Handed over to Spanish authorities by the Gestapo, Lluís Companys was sentenced to death in 1940 · Catalan institutions, parties and civil society groups call the Spanish government to honour Companys's memory

lluís companys
Lluís Companys.
It was on 15 October 1940 that Catalan president Lluís Companys was executed by firing squad at Montjuïc Castle in Barcelona. His death was decided by a Spanish military court just months after general Francisco Franco had won the Spanish Civil War and established his own dictatorship. 75 years after those events, the time has not yet arrived for an official reparation by the Spanish government.

Companys had been elected a member of the autonomous Catalan Parliament in 1932. Two years later he became Catalan president. During the Spanish Civil War (1936-1939) he sided with the Spanish republican camp against a right-wing uprising led by Franco. As Francoists gained the upper hand in the conflict, Companys saw himself forced into exile in 1939. Seeking shelter in Brittany, Companys was arrested by Gestapo policemen in 1940, who handed him over to Spanish authorities.

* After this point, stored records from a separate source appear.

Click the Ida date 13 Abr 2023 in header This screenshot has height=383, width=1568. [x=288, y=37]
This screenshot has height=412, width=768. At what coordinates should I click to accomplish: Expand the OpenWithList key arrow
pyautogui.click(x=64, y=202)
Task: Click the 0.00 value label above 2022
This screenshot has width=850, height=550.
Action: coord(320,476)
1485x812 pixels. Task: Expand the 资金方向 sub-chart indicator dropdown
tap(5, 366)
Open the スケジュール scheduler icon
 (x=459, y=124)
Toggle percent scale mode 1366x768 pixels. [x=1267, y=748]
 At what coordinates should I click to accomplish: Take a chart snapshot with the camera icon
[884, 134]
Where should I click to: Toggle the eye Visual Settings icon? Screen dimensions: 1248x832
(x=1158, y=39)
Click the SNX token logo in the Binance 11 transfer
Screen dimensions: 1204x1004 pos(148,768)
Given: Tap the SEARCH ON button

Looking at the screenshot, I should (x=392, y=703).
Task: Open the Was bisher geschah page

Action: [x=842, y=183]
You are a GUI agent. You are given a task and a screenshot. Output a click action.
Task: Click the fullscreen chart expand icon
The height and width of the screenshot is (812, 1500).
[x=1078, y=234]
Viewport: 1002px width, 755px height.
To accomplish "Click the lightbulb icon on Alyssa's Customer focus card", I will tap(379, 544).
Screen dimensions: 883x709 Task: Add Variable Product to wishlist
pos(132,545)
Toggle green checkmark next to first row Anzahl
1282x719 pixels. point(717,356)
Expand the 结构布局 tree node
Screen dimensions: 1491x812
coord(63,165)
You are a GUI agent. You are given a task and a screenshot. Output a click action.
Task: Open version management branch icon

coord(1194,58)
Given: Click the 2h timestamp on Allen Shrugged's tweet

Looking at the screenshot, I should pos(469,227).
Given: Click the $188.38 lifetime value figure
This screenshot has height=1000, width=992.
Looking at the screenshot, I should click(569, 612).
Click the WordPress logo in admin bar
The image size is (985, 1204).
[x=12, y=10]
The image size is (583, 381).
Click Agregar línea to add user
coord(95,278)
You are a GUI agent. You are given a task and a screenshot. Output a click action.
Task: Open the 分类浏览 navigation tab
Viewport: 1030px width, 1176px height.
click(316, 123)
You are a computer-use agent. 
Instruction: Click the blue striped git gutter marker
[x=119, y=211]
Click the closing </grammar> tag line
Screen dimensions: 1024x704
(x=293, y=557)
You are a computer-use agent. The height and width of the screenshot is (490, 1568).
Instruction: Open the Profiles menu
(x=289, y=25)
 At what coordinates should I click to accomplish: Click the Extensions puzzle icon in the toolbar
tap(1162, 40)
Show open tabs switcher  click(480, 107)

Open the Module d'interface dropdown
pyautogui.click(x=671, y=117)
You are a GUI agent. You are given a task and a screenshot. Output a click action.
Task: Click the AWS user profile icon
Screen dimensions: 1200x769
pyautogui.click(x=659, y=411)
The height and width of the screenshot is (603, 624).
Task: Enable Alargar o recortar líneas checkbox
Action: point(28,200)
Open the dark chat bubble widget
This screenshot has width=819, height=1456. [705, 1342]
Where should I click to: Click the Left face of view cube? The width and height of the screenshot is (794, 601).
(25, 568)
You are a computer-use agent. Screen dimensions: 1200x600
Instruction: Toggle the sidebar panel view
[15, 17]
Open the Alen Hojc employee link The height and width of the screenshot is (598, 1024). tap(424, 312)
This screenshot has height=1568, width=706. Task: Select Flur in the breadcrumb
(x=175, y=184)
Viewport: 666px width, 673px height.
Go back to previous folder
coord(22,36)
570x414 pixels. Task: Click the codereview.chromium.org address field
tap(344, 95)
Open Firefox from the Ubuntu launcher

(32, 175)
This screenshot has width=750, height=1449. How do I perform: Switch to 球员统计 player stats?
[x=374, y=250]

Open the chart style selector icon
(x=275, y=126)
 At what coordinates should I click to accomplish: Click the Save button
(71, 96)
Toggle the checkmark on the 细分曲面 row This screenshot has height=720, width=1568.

Only two months later he was executed.

Catalan institutions are these days marking Companys's death amid demands to the Spanish authorities of sentence nullification. The last one to insist on those demands is the Barcelona city council, which two weeks ago passed a declaration calling the Spanish government to start procedures to nullify the trial against Companys. The text also calls Spain to "restore" the president's honour by acknowledging the wrongs down to him.

In 2009, the Catalan government had in turn called the State Attorney to lodge an appeal to the Supreme Court so that the death sentence was nullified. But one year later, the Spanish Parliament rejected the proposal. Spain's two largest parties -PP and PSOE- voted against a proposal introduced by Catalan pro-independence party ERC for a formal reparation of Companys's memory.

PSOE then argued that a Spanish act on historical memory already deemed the death sentence to be illegitimate and out of democratic Spanish law, and thus it was not necessary to pass an explicit declaration on Companys.

But ERC -the party which Companys belonged to- believes that this does not amount to an official, sincere act of reparation by the Spanish authorities. In 2013, the Catalan party lodged a complaint before an Argentinian court on the grounds that Spain had committed a crime against humanity by killing Companys.

Demands for sentence nullification also stem from the Catalan civil society. The Dignity Commission group is asking Spanish president Mariano Rajoy to issue a formal condemnation of Companys's death sentence.

The Dignity Commission has been for years calling the Spanish authorities to send back to Catalonia loads of documents confiscated by the Francoist dictatorship to Catalan political parties and associations.